[Directive]: Copy the part of the data below that opens with the line containing "Given: Close the Settings dialog with X" and runs through the end of the data, keeping every line the same. Leave the pictures out of your copy.

Data on locating visible targets:
-*-
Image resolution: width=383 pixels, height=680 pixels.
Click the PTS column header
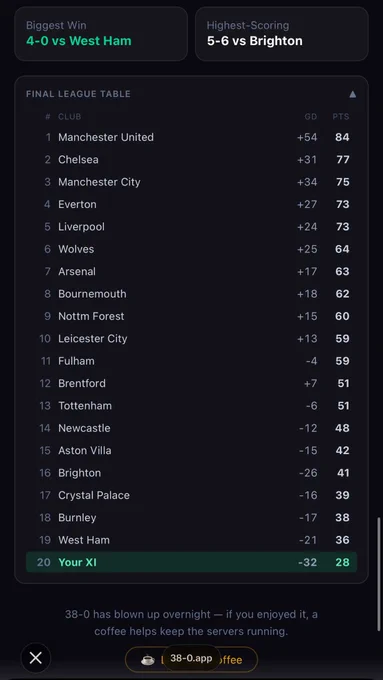pos(341,117)
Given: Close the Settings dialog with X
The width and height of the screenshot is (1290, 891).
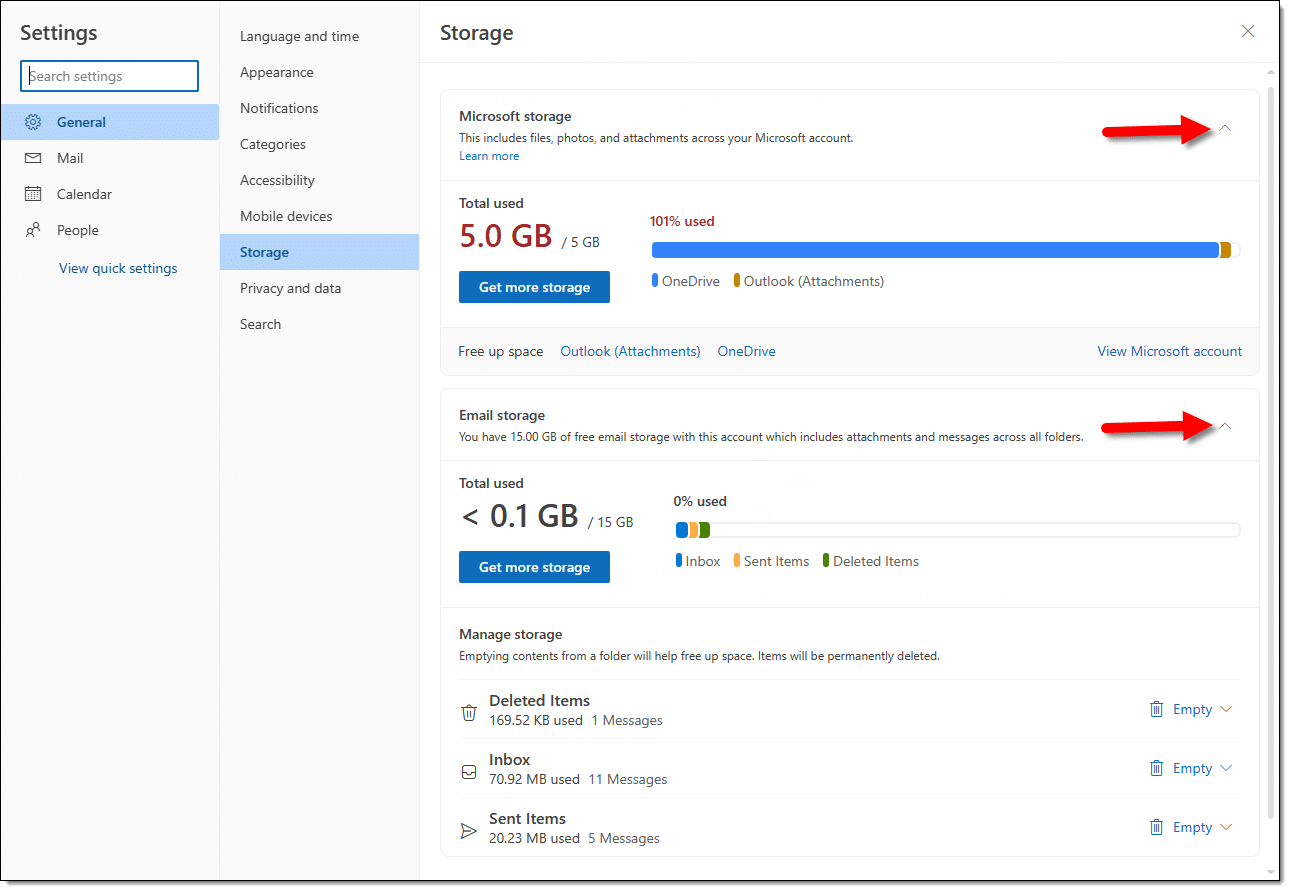Looking at the screenshot, I should tap(1247, 32).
-*-
[The reply]:
Given: Close the Settings dialog with X
The width and height of the screenshot is (1290, 891).
Looking at the screenshot, I should tap(1247, 32).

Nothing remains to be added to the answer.